*** Opening of DATA FOR THIS EXERCISE ***
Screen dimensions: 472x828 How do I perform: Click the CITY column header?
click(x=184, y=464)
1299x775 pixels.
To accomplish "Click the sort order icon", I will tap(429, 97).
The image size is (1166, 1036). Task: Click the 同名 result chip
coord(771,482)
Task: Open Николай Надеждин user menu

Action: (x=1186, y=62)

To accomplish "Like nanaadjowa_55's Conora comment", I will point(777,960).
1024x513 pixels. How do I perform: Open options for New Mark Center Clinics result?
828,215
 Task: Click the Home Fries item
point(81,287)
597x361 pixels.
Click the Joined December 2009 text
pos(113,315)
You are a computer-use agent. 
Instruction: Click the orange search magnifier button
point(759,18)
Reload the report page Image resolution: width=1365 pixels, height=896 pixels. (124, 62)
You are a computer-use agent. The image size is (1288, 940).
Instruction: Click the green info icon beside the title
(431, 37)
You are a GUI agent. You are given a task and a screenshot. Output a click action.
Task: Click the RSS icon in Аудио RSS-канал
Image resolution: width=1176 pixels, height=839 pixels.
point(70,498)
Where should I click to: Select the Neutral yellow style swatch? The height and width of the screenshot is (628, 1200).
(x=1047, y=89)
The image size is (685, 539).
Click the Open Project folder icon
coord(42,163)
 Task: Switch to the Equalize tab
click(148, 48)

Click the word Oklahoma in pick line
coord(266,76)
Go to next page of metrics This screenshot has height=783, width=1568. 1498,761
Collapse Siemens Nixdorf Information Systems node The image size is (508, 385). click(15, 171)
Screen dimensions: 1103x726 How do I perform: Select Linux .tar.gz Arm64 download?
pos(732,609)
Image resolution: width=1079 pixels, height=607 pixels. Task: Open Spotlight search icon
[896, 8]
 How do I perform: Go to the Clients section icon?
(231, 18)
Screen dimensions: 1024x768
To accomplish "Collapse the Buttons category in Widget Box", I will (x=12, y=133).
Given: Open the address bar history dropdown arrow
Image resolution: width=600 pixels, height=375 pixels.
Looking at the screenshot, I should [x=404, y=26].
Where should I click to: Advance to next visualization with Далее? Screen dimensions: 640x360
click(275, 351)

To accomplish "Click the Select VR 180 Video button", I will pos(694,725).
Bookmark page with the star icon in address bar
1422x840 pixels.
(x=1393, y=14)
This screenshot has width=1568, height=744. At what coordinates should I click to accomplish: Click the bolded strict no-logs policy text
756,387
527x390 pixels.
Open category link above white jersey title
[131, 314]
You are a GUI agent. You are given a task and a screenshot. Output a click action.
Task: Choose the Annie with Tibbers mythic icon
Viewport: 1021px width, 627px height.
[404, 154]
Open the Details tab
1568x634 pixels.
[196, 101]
*** Close of DATA FOR THIS EXERCISE ***
TASK GOAL » If a line of the data contains "Collapse", copy it out.

RESPONSE AREA »
Collapse Siemens Nixdorf Information Systems node The image size is (508, 385). click(15, 171)
To accomplish "Collapse the Buttons category in Widget Box", I will (x=12, y=133).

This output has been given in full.